**Consignes**
Recopiez fidèlement le passage de l'extrait sur Rubén Gallo, en commençant à « Spécialisé en littérature » et en terminant à « a plus refermées. ».

**Extrait du document**
Spécialisé en littérature anglaise, Rubén Gallo tente alors de lire Proust, mais n’y parvient pas : «Je ne saisissais pas son humour, et je m’aperçois que mes étudiants passent à côté de son ironie. Sans doute faut-il avoir vécu pour ça.» Un séminaire d’Antoine Compagnon à Columbia, bien des années plus tard, lui ouvrira les portes de la Recherche. Il ne les a plus refermées.
En 1991, il rejoint la ville de Kafka : «Prague vivait le changement brutal du monde soviétique au monde capitaliste. Les enseignes des horlogers de 1948 étaient encore là, mais à l’intérieur on vendait des pâtisseries internationales. Les premières couleurs apparaissaient, comme des fleurs hors de saison.» Il rentre au Mexique où il travaille dans une galerie d’art et monte l’une des premières expositions gays à Mexico : «No soy puto». Il fera sa thèse sur l’avant-garde mexicaine et les machines.

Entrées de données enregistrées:
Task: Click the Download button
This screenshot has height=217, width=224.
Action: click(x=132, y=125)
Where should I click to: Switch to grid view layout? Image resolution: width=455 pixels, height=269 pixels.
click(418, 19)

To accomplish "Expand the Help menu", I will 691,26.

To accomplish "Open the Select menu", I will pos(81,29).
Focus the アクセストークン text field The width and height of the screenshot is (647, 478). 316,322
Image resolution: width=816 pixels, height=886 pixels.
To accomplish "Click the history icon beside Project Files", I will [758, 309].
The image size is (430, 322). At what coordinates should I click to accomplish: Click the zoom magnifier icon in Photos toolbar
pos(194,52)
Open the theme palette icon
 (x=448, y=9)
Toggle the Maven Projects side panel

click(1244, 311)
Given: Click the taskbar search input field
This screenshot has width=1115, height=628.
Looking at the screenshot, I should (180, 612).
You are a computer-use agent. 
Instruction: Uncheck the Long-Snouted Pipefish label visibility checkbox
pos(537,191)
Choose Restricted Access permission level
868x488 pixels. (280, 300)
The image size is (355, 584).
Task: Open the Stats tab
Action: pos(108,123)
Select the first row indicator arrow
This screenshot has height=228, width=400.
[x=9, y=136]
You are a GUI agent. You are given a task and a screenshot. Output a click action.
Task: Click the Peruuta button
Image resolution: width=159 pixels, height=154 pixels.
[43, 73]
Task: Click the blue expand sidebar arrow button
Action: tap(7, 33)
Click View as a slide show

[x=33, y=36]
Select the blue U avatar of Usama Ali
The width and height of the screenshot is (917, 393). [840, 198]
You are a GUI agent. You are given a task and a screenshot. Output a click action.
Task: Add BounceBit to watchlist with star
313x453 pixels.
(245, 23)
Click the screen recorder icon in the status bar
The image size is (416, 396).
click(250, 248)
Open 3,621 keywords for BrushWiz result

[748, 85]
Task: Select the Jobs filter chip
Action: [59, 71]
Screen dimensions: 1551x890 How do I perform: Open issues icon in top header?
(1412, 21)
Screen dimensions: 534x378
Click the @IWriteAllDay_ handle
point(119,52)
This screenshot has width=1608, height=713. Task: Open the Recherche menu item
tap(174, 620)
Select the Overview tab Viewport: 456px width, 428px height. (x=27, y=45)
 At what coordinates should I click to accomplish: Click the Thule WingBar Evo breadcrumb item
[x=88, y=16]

**Résultat attendu**
Spécialisé en littérature anglaise, Rubén Gallo tente alors de lire Proust, mais n’y parvient pas : «Je ne saisissais pas son humour, et je m’aperçois que mes étudiants passent à côté de son ironie. Sans doute faut-il avoir vécu pour ça.» Un séminaire d’Antoine Compagnon à Columbia, bien des années plus tard, lui ouvrira les portes de la Recherche. Il ne les a plus refermées.